[Start of Text provided]

Stock Review: PANTALOON RETAIL

Rising same-store sales growth, retail focus and operational improvements should help the company post robust revenues

The stock of India's largest listed retailer is down 24 per cent since the start of the year over fears that rising interest rates and inflation could impact its margins and sales. Despite the under performance, most analysts have a buy rating on the stock, as they believe the company is likely to sustain astrong double-digit same store sales (SSS) growth across verticals and is attractively valued. Analysts at Religare Capital Markets believe the company's efforts to focus on core retail operations, improvement in working capital efficiency and consequently lower capital deployment could generate value for investors.

[End of Text provided]

Written task 1 -
From the Pantaloon Retail stock review, list the three things its subheading says should help the company post robust revenues.
Written task 2 -
Extend the Pantaloon Retail stock review with a few more sentences that pick up after its final sentence.

[Start of Data block]

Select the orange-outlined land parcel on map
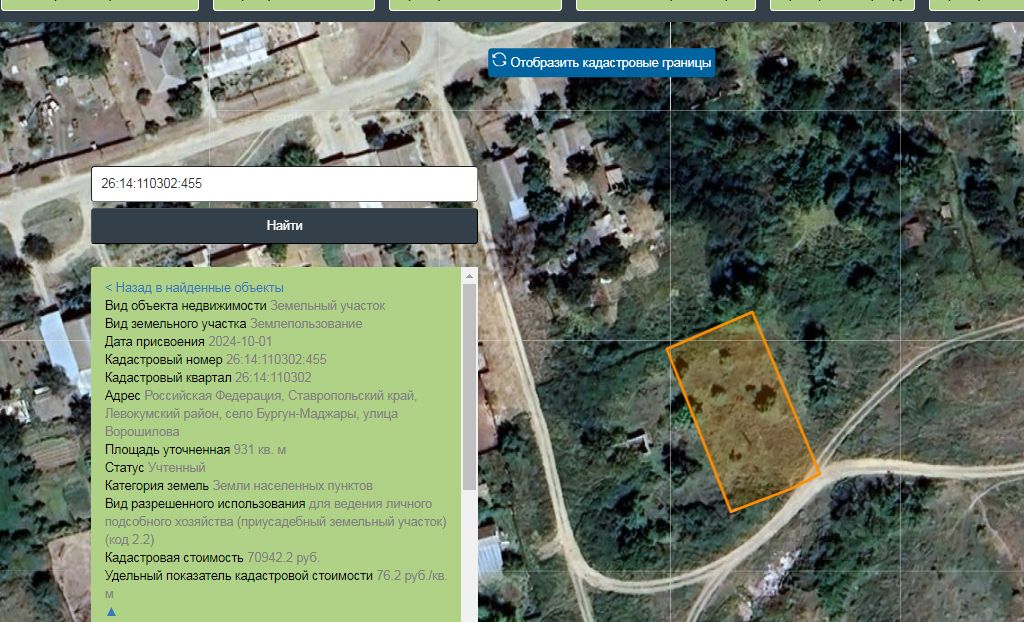Image resolution: width=1024 pixels, height=622 pixels. click(743, 412)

[End of Data block]

Task output 1 -
- Rising same-store sales growth
- Retail focus
- Operational improvements

Task output 2 -
SUSTAINING HIGHER VOLUMES

After a disappointing CY09, when the same-store sales growth across segments grew 6-12 per cent, in CY10 it has been in the 12-21 per cent range. Analysts estimate that the overall SSS for the company is likely to be at 14-15 per cent. While the value and lifestyle segments are doing well, the company is struggling to make profits for the home division. Though volumes and SSS are encouraging, rising inflation is a worry. The company increased prices 12-15 per cent from March, which could impact sales growth, believe analysts at Motilal Oswal. Further, the imposition of excise duty on branded apparel can impact sales growth in the high margin apparel segment in the coming quarters. A key concern of the market has been the company's stakes and investments in unrelated subsidiaries. However, with focus on core-retail operations, plans to list some subsidiaries and get new partners should help bring down the incremental capital deployed in subsidiaries. The company is likely to look at a moderate expansion at about 2 million square feet every year, lower than the previous years.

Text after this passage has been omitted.